— GIVEN PASSAGE —
*** Block opens ***

In my parenting journey, each summer gets a little better. Both because my son is 9 and getting more independent each year, but also all the healing and energy work pays off. Previous years I've felt like I was drowning on and off all summer. Nice metaphor for beach season.
This year, my boundaries are better, and grappling with ancestral trauma seems to be helping this drowning feeling.
I've often wondered about that drowning feeling, beyond high sensitivity. Some days it feels connected to a long line of ancestral matriarchs, drowning with many children, plus the traumas we all know from generations back. Infant mortality. Maternal mortality. Poverty. Lack of choice in life. You know all these stories too.
Today, it feels like a sense of linking, where I can't make decisions for my day without considering my son.
Which feels like a yoke.
A light rope tying us together.
A burden and friction.
Hyper-attunement.
If he’s in the house with me, part of my brain tracks him all the time. I don’t yet know how to turn this off.
Not as bad as other times, where I feel strangled or drowning by this linking. Awareness - dipping in and out of frustration. Some times of centering myself and remembering in my core the fullness of my whole aura, my whole energy boundary, the independence of my energy - from this space I can consider me first, and his needs secondary.

*** Block closes ***

— DATA LISTING —
*** Block opens ***

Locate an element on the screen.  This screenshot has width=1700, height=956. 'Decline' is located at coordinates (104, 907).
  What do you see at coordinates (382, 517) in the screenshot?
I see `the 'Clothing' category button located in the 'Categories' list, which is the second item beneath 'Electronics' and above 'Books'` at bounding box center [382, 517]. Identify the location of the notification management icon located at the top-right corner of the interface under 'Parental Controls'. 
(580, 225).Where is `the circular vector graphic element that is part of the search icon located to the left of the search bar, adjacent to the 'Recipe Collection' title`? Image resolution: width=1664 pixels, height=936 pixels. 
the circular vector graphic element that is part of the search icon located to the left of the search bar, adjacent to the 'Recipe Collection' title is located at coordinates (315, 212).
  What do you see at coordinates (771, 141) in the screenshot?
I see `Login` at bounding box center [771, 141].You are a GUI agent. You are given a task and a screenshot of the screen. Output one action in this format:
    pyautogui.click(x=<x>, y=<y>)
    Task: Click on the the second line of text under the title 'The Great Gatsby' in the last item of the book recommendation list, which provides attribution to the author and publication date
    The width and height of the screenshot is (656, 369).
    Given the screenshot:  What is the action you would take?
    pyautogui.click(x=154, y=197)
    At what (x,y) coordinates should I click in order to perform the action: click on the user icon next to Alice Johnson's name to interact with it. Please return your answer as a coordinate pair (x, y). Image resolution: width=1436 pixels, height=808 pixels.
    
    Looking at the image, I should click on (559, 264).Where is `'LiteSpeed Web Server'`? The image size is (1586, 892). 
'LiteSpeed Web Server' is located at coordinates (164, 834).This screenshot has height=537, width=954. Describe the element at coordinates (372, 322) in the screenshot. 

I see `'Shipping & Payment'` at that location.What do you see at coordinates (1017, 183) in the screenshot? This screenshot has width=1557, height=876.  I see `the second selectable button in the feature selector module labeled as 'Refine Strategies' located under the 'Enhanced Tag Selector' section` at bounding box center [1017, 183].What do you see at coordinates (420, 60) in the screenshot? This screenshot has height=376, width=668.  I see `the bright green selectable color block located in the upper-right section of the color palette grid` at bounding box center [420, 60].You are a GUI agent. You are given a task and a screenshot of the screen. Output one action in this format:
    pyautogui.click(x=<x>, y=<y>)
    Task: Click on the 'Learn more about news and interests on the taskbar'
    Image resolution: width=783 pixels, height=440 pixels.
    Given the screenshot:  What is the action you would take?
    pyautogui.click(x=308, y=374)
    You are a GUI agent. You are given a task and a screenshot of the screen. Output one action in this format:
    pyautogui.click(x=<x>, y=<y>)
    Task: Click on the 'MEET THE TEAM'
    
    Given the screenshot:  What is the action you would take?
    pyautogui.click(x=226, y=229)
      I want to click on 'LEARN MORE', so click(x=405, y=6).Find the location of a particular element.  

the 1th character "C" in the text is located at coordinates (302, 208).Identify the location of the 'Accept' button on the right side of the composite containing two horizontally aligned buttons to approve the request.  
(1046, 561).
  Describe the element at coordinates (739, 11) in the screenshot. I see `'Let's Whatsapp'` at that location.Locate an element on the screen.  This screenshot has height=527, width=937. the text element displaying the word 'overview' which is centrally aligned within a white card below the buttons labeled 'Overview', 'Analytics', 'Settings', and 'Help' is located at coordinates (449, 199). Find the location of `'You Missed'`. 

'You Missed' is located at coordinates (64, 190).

*** Block closes ***

— TASK OBJECTIVE —
Retype the passage on parenting and ancestral trauma above word for word, from "Hyper-attunement." to "his needs secondary.".

— SOLUTION TO THIS PROBLEM —
Hyper-attunement.
If he’s in the house with me, part of my brain tracks him all the time. I don’t yet know how to turn this off.
Not as bad as other times, where I feel strangled or drowning by this linking. Awareness - dipping in and out of frustration. Some times of centering myself and remembering in my core the fullness of my whole aura, my whole energy boundary, the independence of my energy - from this space I can consider me first, and his needs secondary.